Use community pre-built wheel from [mjun0812/flash-attention-prebuild-wheels](https://github.com/mjun0812/flash-attention-prebuild-wheels):

```toml
# In [tool.uv.sources]:
flash-attn = { url = "https://github.com/mjun0812/flash-attention-prebuild-wheels/releases/download/v0.7.16/flash_attn-2.8.3+cu128torch2.10-cp312-cp312-linux_x86_64.whl", marker = "sys_platform == 'linux'" }
```

### 3. Override Dependencies

vllm 0.17.0 caps `transformers<5`, but FSDP training needs `>=5.3.0` for native Qwen3.5:

```toml
# In override-dependencies:
"transformers>=5.3.0",
```

Also update megatron-bridge to commit `0034ddaa` (supports transformers 5.x).

### 4. transformers 5.x `return_dict=False`

transformers 5.x changed `apply_chat_template(tokenize=True)` to return `BatchEncoding` instead of `list[int]`. Add `return_dict=False` to all call sites in:
- `skyrl/train/generators/skyrl_gym_generator.py`
- `skyrl/train/generators/utils.py`
- `skyrl/train/dataset/dataset.py`
- `skyrl/backends/skyrl_train/inference_engines/inference_engine_client.py`
- `examples/train/mini_swe_agent/mini_swe_generator.py`

### 5. `vllm_worker.py` - Weight Sync Layer Naming

Qwen3.5 uses `ForConditionalGeneration` in vLLM (VL wrapper) but `ForCausalLM` in FSDP training.
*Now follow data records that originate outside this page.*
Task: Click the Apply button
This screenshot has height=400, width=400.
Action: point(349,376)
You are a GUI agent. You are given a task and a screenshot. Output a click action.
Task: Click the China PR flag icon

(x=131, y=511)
Weight names differ by `language_model.` prefix:

```python
model_cls = type(self.model_runner.model).__name__
needs_lm_prefix = "ForConditionalGeneration" in model_cls
for name, tensor in self._weight_receiver.receive_weights(request):
if needs_lm_prefix and not (name.startswith("language_model.") or name.startswith("visual.")):
name = f"language_model.{name}"
```

### 6. Qwen3.5 Monkey-Patches (in `model_wrapper.py`)
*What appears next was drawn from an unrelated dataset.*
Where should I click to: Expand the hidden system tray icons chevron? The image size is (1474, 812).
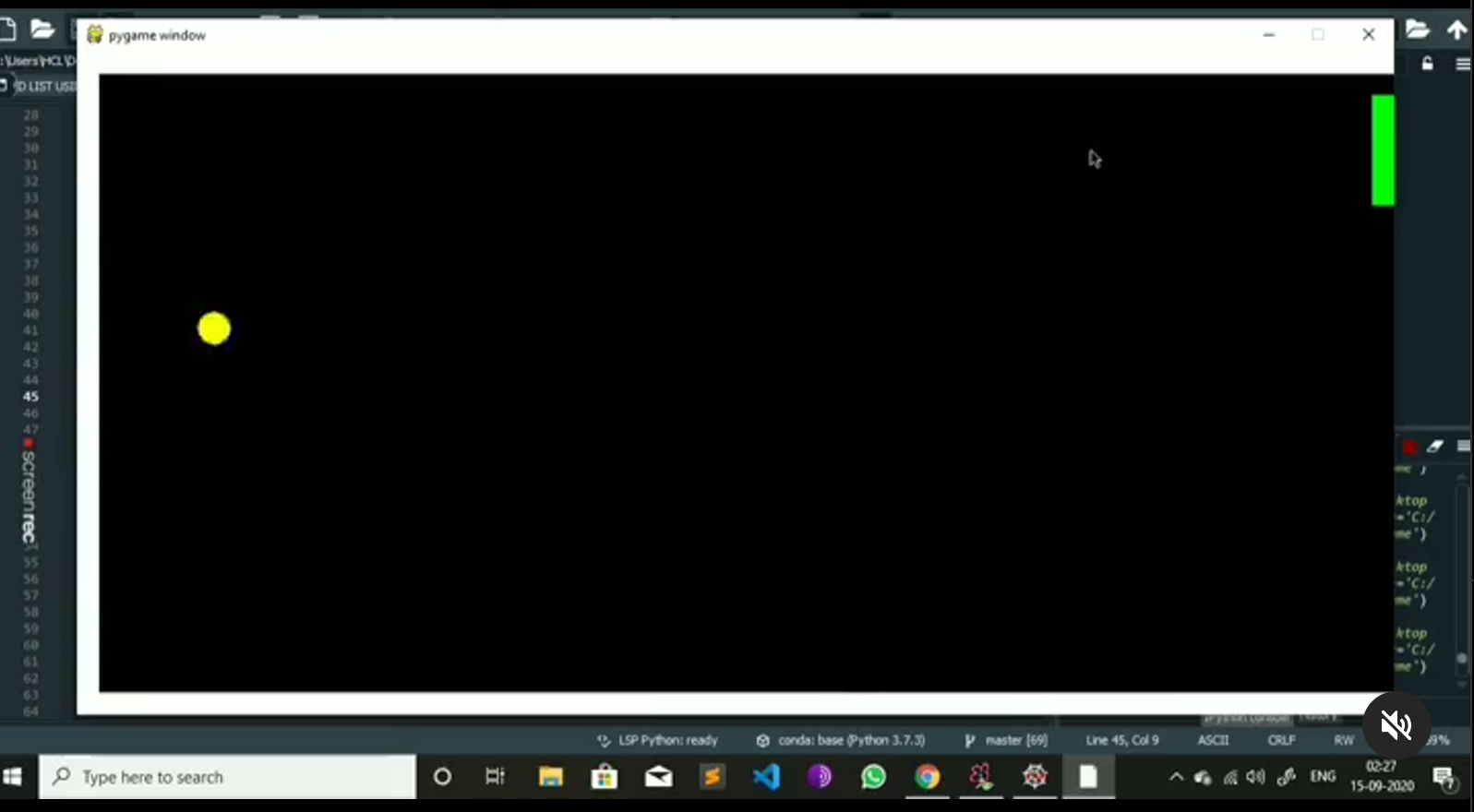[x=1176, y=777]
**Patch 1: 3D position_ids fix** (from [prime-rl](https://github.com/PrimeIntellect-ai/prime-rl/commit/2767dea))
Qwen3.5 passes 3D MRoPE position_ids to decoder layers, breaking flash attention:

```python
if position_ids is not None and position_ids.ndim == 3:
position_ids = position_ids[0]
```

Upstream fix: huggingface/transformers#44399

**Patch 2: CPU tensor creation in `chunk_gated_delta_rule`**

Qwen3.5's hybrid architecture uses **Gated Delta Rule** linear attention layers (`Qwen3_5GatedDeltaNet`)
alongside standard full-attention layers. The linear attention is implemented by two pure-Python
reference functions in transformers 5.3.0:

- `torch_chunk_gated_delta_rule()` — chunked version (used during training)
- `torch_recurrent_gated_delta_rule()` — token-by-token version (used during generation)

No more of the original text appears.